VOL.44 特集:ニッポンの雇用と労働30年

Column 働くって何?
どんな働き方の時代が訪れようが、「自分の成長」を確認できるのが仕事

佐々木常夫マネージメント・リサーチ
代表取締役 佐々木常夫氏

ダイバーシティ経営に関する執筆活動・講演で活躍し、企業のコンサルティング実績も豊富な佐々木常夫氏。東レでキャリアを積む間、自閉症の長男を含む3人の子どもの育児、肝臓病とうつ病で入退院を繰り返す妻の看病をしながら実績を上げ、同期トップで取締役に就任。2003年には東レ経営研究所社長に就任し、「働き方」の質を高めるノウハウを広く伝えている。その佐々木氏は、日本人の「働き方」や「雇用」をどう見ているのか。

「女性社員の登用をはじめ、ダイバーシティの推進は待ったなしの状況ですが、なかなか進まない。長時間労働が当たり前という働き方が続いていたので当然のことかもしれません。でも年配の男性だけの企業文化の中で斬新な発想は生まれますか? 女性や外国人といった多様な人財の視点を生かすことで、強い経営につながるのです」と佐々木氏は強調する。多様性を生かす経営が、あくまで"成長戦略"であると訴える。

一方で、技術革新のスピードは加速しており、「働き方の未来」は不透明だ。実現化が間近な各種ロボットが、労働現場に実際に登場することで「少子高齢化で生産年齢人口が減少=人手不足」という雇用状況が大きく変わる可能性もある。10年後、20年後の働き方は予測しづらい状況だが「まずは目先5年の幸せな働き方を探る姿勢を持ちたい」と佐々木氏は話す。一人ひとりが幸せを感じながら働ける企業は、長く存続でき、競争力を高められるからだ。では、何から始めたらいいのか。
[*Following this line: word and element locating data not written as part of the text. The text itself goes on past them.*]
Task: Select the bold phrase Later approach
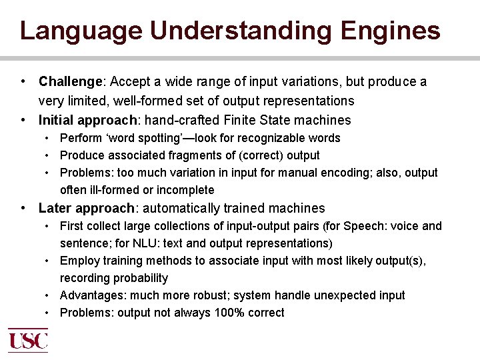click(86, 209)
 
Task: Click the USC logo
click(28, 340)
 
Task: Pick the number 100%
click(229, 313)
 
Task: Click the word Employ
click(77, 261)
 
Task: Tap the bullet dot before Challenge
click(23, 82)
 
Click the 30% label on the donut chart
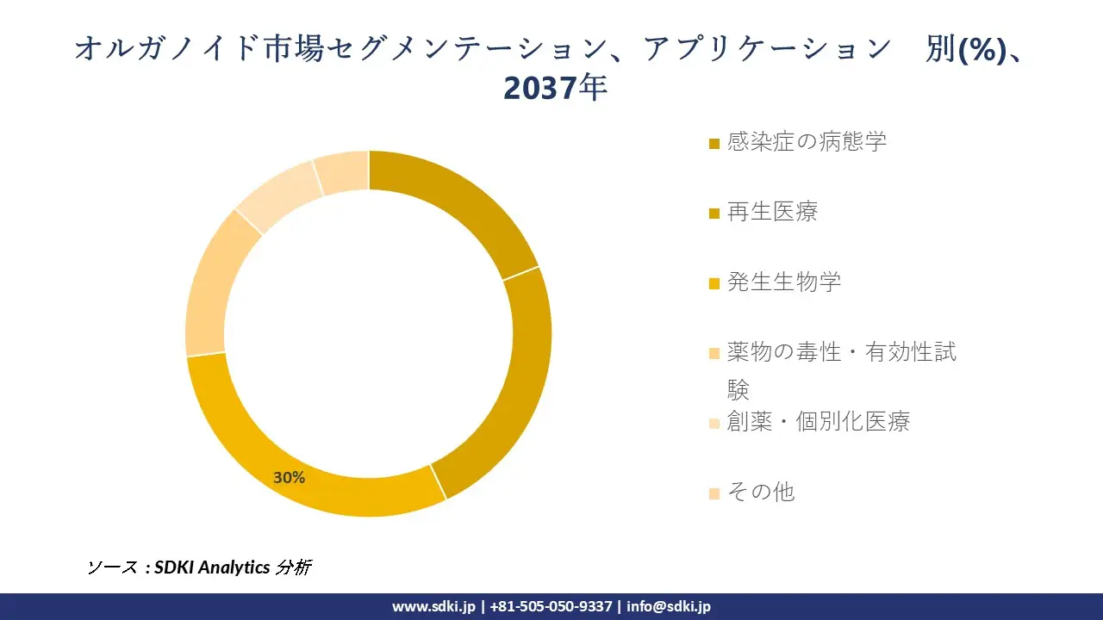290,477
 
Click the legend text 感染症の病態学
807,142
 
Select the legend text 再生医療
772,212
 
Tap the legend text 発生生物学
784,282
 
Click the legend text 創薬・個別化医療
819,422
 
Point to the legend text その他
761,493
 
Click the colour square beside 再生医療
714,214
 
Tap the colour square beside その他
714,493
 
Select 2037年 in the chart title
556,88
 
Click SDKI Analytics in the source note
212,567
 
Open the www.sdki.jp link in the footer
433,606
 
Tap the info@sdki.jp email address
669,606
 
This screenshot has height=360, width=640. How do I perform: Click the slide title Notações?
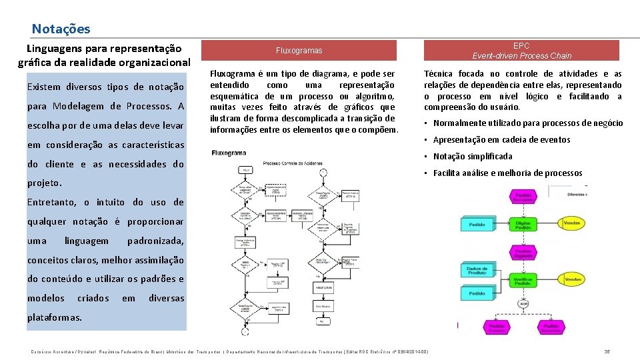(x=61, y=29)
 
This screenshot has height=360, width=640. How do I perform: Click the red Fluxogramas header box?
(x=299, y=51)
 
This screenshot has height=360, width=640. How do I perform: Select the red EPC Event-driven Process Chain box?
(x=522, y=51)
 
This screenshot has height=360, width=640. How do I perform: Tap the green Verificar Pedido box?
(x=523, y=281)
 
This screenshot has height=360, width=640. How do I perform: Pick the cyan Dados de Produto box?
(x=477, y=271)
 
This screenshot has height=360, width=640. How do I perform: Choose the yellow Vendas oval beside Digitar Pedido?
(x=571, y=223)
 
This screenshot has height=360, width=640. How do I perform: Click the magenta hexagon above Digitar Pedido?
(x=523, y=197)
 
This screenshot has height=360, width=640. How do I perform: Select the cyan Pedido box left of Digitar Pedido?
(x=477, y=224)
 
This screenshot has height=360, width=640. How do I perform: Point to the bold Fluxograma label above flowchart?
(x=229, y=153)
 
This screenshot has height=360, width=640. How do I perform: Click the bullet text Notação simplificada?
(x=473, y=156)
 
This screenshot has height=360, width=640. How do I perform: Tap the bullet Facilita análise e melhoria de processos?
(x=507, y=173)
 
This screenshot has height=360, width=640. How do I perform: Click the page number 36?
(x=607, y=351)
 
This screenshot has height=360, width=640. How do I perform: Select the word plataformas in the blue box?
(x=55, y=317)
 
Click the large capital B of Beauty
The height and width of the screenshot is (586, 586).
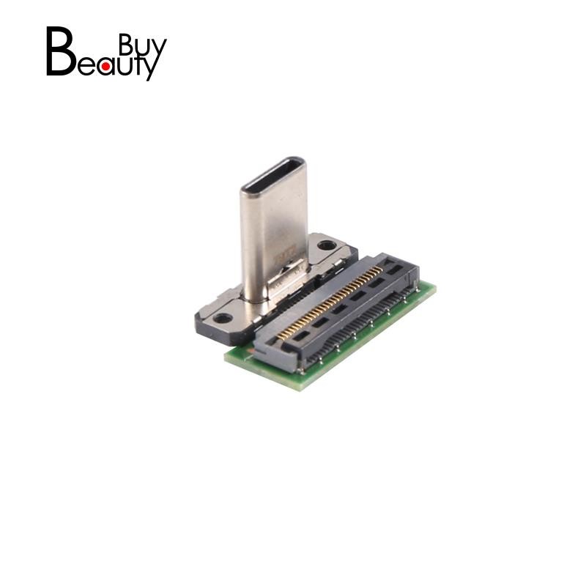pyautogui.click(x=59, y=51)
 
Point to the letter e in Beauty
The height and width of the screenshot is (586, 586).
pyautogui.click(x=85, y=66)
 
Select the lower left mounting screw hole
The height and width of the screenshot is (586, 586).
pyautogui.click(x=222, y=318)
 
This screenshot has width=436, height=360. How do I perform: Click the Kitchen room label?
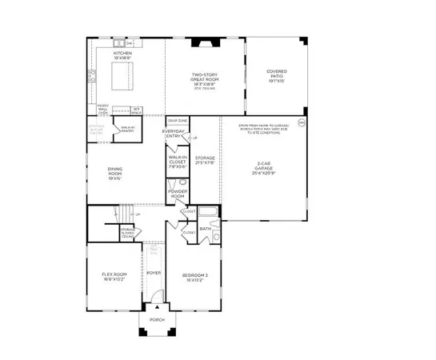(122, 55)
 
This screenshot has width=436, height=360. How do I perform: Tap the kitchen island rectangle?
(122, 81)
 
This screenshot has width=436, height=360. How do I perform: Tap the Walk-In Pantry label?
(128, 128)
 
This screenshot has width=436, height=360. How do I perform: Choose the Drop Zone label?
(177, 120)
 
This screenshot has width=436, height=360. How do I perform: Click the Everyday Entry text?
(174, 134)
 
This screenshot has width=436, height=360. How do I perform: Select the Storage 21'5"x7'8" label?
(205, 160)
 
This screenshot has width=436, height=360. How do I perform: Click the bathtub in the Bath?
(207, 214)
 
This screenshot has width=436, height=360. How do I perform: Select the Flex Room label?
(114, 277)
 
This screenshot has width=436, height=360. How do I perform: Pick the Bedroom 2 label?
(192, 277)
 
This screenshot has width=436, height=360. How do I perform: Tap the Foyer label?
(154, 273)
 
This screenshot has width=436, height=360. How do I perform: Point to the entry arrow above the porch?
(158, 306)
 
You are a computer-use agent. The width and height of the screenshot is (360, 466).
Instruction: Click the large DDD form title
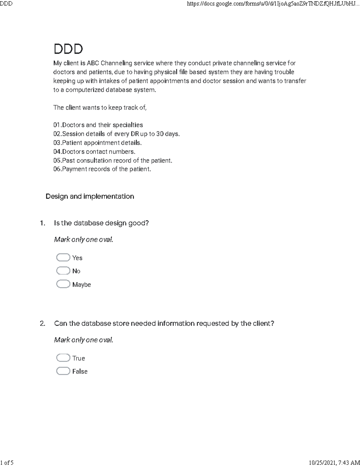68,49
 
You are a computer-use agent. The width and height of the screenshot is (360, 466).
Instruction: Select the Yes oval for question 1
63,257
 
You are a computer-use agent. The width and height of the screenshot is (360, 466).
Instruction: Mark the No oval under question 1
63,271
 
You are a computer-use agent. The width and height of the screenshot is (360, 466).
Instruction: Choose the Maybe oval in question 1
63,284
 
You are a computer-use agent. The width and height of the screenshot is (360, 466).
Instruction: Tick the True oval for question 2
63,358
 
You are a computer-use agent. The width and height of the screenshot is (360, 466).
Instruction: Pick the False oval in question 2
63,371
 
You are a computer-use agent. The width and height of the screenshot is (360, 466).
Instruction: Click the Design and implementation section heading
90,196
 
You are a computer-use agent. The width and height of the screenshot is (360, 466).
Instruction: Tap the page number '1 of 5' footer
7,462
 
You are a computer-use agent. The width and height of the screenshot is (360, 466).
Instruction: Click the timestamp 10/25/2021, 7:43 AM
334,462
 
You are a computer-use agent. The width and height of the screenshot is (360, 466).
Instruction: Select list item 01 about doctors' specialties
98,125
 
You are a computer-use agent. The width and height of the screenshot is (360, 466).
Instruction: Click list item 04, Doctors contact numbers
94,152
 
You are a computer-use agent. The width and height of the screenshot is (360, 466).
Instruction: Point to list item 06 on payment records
102,169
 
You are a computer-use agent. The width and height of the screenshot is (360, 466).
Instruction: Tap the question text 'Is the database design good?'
101,223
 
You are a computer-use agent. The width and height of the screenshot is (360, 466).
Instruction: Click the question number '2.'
42,323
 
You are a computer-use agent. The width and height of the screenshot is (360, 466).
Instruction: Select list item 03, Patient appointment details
97,143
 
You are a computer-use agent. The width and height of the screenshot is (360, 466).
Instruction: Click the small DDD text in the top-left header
6,4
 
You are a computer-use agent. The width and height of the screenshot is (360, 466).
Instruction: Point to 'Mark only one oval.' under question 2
84,340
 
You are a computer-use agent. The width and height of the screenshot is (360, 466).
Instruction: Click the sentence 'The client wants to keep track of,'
100,107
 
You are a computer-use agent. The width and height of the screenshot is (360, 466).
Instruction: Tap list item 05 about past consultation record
113,161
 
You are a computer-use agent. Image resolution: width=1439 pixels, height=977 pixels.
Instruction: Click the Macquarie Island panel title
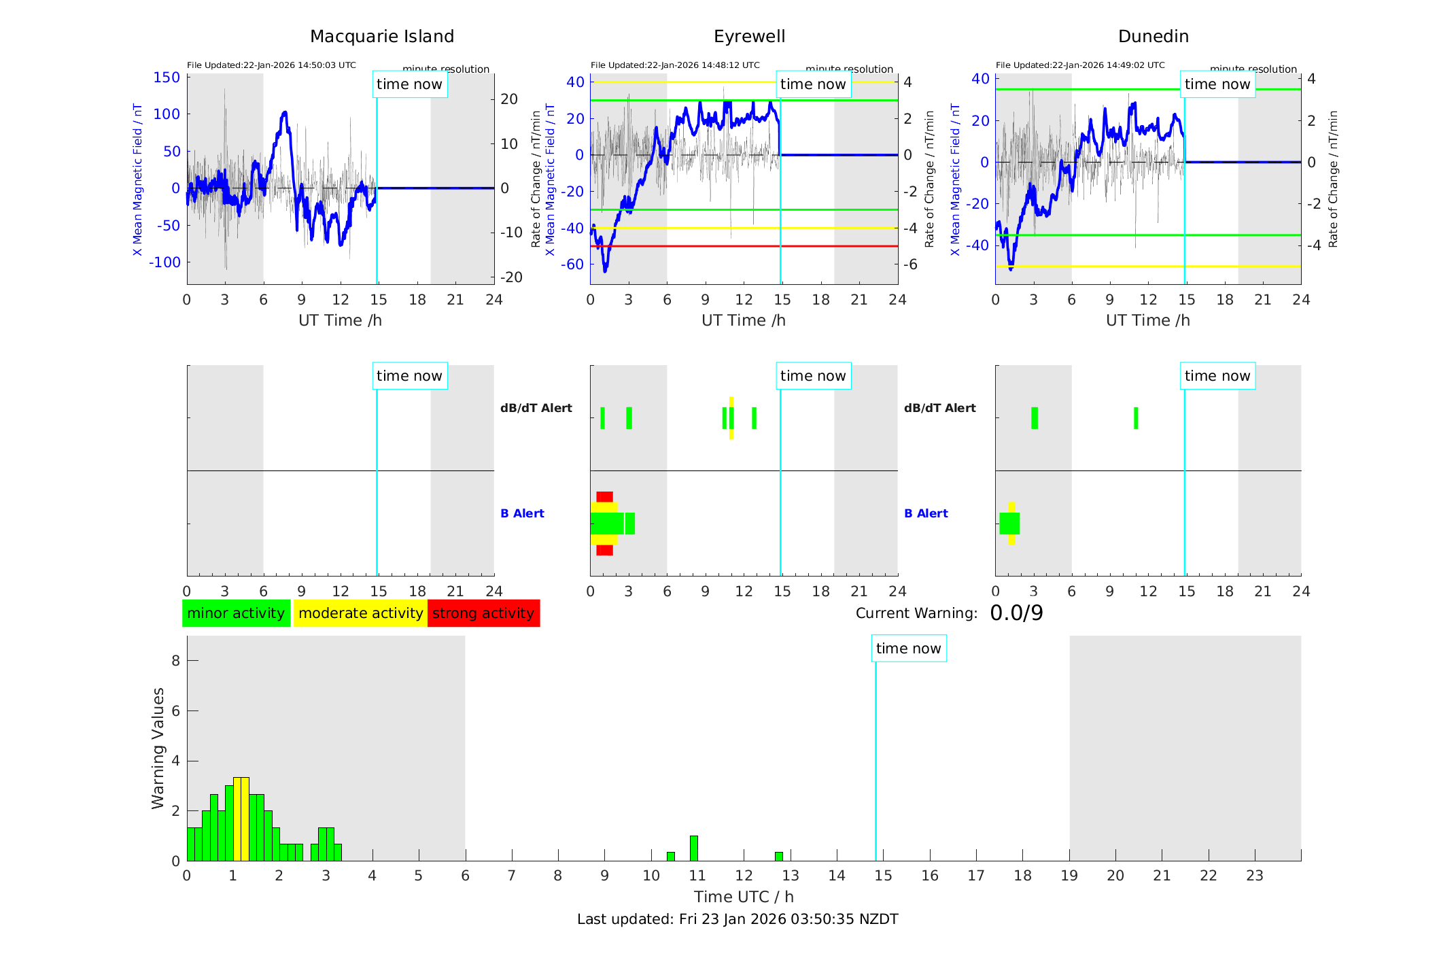[x=382, y=37]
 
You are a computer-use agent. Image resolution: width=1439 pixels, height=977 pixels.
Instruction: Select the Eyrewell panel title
[x=749, y=37]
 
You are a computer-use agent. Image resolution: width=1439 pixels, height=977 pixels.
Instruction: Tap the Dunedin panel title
[x=1153, y=37]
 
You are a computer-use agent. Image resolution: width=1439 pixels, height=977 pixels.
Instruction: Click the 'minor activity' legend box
[x=236, y=613]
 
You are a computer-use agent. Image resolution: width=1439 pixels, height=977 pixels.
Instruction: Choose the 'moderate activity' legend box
[x=360, y=613]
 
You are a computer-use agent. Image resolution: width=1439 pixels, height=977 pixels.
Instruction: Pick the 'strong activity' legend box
[x=483, y=613]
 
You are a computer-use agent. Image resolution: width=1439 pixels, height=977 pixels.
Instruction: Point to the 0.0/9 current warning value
[x=1016, y=613]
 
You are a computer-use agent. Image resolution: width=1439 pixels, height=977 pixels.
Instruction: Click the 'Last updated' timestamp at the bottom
[x=738, y=919]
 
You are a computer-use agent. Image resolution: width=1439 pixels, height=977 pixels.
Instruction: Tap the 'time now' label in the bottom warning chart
[x=908, y=649]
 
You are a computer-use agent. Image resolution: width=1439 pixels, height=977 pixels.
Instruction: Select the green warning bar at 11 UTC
[x=694, y=849]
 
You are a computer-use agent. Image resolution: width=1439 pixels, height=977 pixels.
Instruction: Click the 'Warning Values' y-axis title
[x=158, y=748]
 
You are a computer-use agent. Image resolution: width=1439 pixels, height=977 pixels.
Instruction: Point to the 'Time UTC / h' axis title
[x=744, y=897]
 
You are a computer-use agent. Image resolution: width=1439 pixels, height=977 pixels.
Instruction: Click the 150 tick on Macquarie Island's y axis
[x=167, y=78]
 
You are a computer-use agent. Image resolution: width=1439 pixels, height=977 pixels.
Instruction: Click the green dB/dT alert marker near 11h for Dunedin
[x=1136, y=418]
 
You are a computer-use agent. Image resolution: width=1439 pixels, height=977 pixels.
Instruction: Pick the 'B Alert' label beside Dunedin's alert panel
[x=926, y=513]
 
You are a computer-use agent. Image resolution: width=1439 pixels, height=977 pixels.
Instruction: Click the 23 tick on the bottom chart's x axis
[x=1255, y=876]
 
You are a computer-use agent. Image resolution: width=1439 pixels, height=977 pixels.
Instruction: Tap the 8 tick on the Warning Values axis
[x=175, y=661]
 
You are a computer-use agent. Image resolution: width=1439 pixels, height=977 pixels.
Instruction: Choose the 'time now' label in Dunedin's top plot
[x=1217, y=84]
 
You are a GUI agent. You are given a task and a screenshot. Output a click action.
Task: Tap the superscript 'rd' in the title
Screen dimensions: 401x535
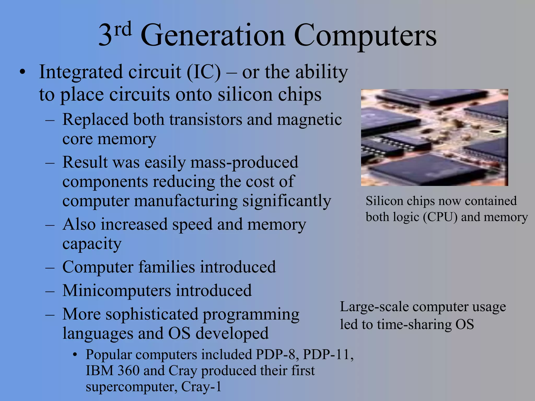[123, 29]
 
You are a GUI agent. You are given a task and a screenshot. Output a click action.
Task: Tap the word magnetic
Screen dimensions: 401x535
[309, 120]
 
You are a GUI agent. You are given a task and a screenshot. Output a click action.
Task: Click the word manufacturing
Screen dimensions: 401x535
[186, 201]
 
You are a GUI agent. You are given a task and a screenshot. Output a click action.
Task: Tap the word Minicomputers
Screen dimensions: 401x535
[117, 290]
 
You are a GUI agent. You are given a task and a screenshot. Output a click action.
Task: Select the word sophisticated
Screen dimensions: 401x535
[152, 314]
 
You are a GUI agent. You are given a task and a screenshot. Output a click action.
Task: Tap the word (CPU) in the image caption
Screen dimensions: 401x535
[440, 217]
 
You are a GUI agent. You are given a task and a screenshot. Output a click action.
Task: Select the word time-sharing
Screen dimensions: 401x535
[414, 325]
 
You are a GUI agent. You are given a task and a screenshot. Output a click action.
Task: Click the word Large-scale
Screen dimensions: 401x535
[374, 307]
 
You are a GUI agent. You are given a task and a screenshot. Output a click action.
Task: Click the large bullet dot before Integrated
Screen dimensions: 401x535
[23, 72]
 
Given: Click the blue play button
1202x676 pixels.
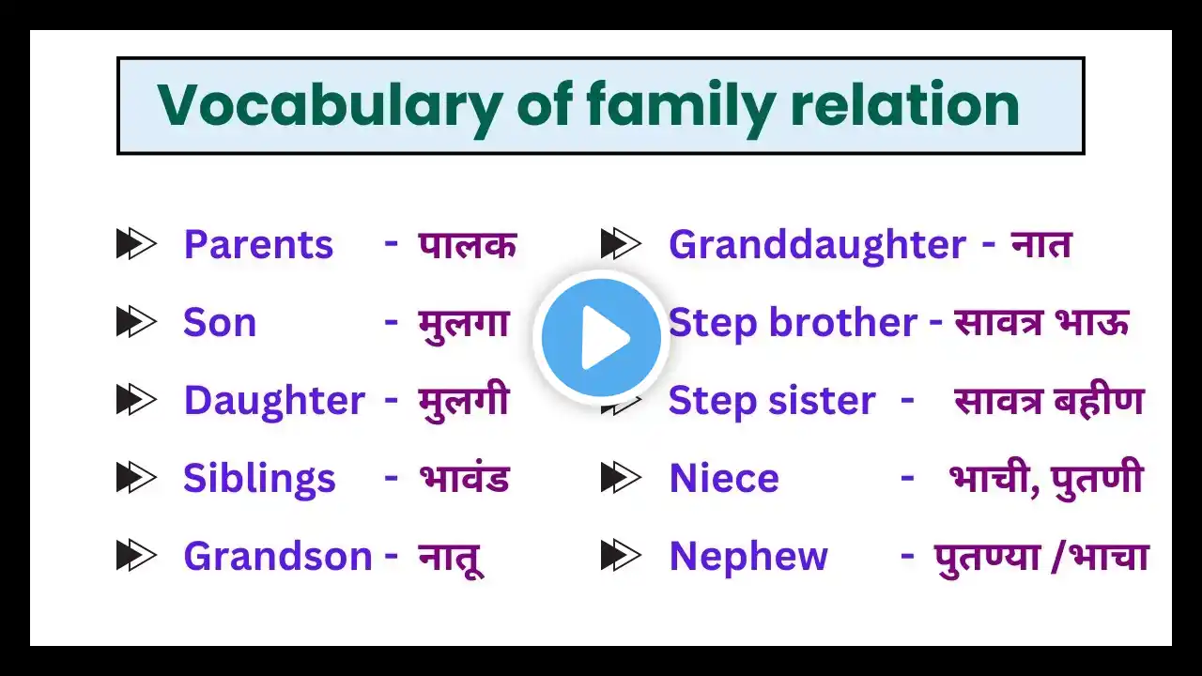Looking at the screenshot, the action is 601,338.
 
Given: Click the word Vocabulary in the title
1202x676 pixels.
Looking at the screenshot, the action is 330,107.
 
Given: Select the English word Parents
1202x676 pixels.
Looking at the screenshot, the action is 258,245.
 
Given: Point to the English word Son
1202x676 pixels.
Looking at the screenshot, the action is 220,323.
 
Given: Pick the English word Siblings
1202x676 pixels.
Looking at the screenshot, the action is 259,480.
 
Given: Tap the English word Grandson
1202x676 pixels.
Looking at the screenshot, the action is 278,557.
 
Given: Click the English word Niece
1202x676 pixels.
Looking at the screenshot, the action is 724,478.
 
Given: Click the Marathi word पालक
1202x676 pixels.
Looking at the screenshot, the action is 468,246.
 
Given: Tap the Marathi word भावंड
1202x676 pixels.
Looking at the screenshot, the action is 464,478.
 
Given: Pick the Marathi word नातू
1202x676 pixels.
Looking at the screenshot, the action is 451,559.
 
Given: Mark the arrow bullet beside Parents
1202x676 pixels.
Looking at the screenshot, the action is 136,244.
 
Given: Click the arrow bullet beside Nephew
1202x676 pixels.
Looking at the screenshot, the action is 621,556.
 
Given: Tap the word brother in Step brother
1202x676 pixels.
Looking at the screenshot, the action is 843,322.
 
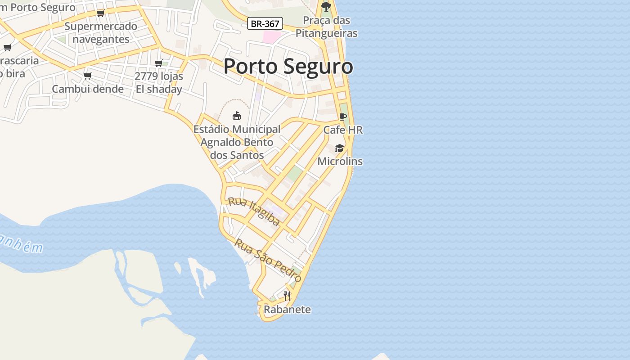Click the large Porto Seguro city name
288,67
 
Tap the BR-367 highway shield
265,24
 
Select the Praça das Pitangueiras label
326,27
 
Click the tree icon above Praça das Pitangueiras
326,7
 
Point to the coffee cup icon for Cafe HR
343,117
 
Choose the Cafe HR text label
343,130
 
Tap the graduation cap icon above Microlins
339,148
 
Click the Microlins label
340,161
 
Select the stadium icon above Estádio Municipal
237,116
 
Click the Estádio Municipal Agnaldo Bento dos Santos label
237,142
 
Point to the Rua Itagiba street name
254,211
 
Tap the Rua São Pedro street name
268,261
「まずは経営者が旗振り役となって働き方の改革を掲げ、社員全員を巻き込んでいくことが第一。そして現場を仕切る管理職の意識改革も重要です」

その過程では数々の混乱が起きるとも予測できる。例えば「部下が突然上司になる」といった場合も今以上に増えるかもしれない。現在でもこうしたケースに戸惑いを覚えるという声もあるが、佐々木氏は「立場にかかわらず相手を人として尊重する心があれば、自然体で付き合える」と訴える。自身は30歳を迎えた頃から、誰に対しても「さん」付けで呼んできた。フラットな信頼関係を築いておけば、環境変化による影響も受けにくいという。

その管理職も近年は人員削減や効率化によって、プレイングマネジャーが増えている。このため「自分の仕事が忙しくて部下育成ができない」という声も上がるが、それは管理職としての"怠慢"、と佐々木氏は断言する。

「芝居でもいいから部下の前では悠然と振る舞う。そうすると部下にとっては相談しやすくなり、いろいろな情報が入ってくる。結果、チームの成果は上がるのです。人事の季節に、人事部にまめに行って交渉をすれば、部下の異動希望もかないやすくなる。現場の仕事はできるだけ部下に渡し、管理職としての仕事に没頭すべきです」

しかし、部下も一杯の仕事を抱え、新たな仕事を依頼するのはためらわれる場合もある。「いや、部下にはやや多めに仕事を振るくらいが成長につながります。ただし社員の成熟度によっては、丸投げにするのではなく、"どう進めるか"まで丁寧に指導やフォローを行うこと。そして業務効率化を常に課題とすれば、部下の生産性も向上するはずです」。

職場には問題が絶えず生まれるもの。しかし「どんな状況でも改善点は必ず見つかる。先行きが不安であっても悲観することはない」と言い切る。

「私自身、家庭を重んじながら仕事を続けてこられたのは、自分の成長を実感できて面白かったからです。懸命に考えて工夫し、成果を出し、感謝されて認められる。仕事ならではの醍醐味を実感できる経験こそが、人にとって宝になるのではないでしょうか」

佐々木常夫マネージメント・リサーチ 代表取締役
佐々木常夫氏

profile
1944年生まれ。69年、東京大学卒業、東レ入社。妻の看病、自閉症の長男をはじめとする3人の子の育児に取り組みながらも、2001年に同期トップで取締役に就任。03年には東レ経営研究所社長に就任。